***** DATA RECORDS

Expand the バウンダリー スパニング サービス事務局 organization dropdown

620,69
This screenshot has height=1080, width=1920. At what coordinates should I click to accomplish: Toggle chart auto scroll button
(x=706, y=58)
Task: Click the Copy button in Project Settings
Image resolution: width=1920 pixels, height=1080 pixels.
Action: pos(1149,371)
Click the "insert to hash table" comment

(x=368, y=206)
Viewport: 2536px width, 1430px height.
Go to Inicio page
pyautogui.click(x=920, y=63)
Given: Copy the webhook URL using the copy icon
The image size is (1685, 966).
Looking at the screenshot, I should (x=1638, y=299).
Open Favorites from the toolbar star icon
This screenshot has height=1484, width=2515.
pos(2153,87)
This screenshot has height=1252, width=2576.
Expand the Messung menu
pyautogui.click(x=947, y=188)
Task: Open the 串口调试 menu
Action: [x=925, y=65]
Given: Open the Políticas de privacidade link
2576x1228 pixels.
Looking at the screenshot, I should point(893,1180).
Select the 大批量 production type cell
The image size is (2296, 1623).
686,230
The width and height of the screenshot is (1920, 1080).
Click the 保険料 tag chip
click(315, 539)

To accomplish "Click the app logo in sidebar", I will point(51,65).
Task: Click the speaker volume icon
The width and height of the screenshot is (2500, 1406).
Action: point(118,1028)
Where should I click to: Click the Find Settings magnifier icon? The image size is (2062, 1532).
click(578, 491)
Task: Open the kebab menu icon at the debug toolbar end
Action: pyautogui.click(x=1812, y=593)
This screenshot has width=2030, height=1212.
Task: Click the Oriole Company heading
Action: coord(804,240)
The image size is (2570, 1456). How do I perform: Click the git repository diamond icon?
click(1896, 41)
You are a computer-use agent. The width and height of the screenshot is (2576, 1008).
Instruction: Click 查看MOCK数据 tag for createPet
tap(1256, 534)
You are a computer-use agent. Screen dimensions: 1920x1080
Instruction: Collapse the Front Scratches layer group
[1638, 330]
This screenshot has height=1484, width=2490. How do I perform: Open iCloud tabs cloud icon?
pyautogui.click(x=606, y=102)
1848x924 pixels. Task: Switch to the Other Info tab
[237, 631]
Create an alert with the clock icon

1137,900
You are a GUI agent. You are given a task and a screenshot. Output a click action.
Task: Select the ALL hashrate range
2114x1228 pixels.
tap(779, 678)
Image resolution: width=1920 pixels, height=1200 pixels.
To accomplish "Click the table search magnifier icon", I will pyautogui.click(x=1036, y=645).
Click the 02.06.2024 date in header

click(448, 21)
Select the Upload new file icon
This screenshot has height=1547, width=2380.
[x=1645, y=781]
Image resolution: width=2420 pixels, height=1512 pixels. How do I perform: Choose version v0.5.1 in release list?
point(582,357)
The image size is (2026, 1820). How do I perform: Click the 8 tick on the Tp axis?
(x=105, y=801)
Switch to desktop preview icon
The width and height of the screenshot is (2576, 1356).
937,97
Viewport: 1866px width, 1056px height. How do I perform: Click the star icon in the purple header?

**********

EXERCISE DETAILS: Your answer should consist solely of the lines from the one containing "You are a computer-use agent. The" through the last line of the listing, written out word for word.

WRITTEN ANSWER:
You are a computer-use agent. The width and height of the screenshot is (2576, 1008).
Instruction: Click 查看MOCK数据 tag for createPet
tap(1256, 534)
You are a computer-use agent. Screen dimensions: 1920x1080
Instruction: Collapse the Front Scratches layer group
[1638, 330]
This screenshot has height=1484, width=2490. How do I perform: Open iCloud tabs cloud icon?
pyautogui.click(x=606, y=102)
1848x924 pixels. Task: Switch to the Other Info tab
[237, 631]
Create an alert with the clock icon

1137,900
You are a GUI agent. You are given a task and a screenshot. Output a click action.
Task: Select the ALL hashrate range
2114x1228 pixels.
tap(779, 678)
Image resolution: width=1920 pixels, height=1200 pixels.
To accomplish "Click the table search magnifier icon", I will pyautogui.click(x=1036, y=645).
Click the 02.06.2024 date in header

click(448, 21)
Select the Upload new file icon
This screenshot has height=1547, width=2380.
[x=1645, y=781]
Image resolution: width=2420 pixels, height=1512 pixels. How do I perform: Choose version v0.5.1 in release list?
point(582,357)
The image size is (2026, 1820). How do I perform: Click the 8 tick on the Tp axis?
(x=105, y=801)
Switch to desktop preview icon
The width and height of the screenshot is (2576, 1356).
937,97
Viewport: 1866px width, 1056px height. How do I perform: Click the star icon in the purple header?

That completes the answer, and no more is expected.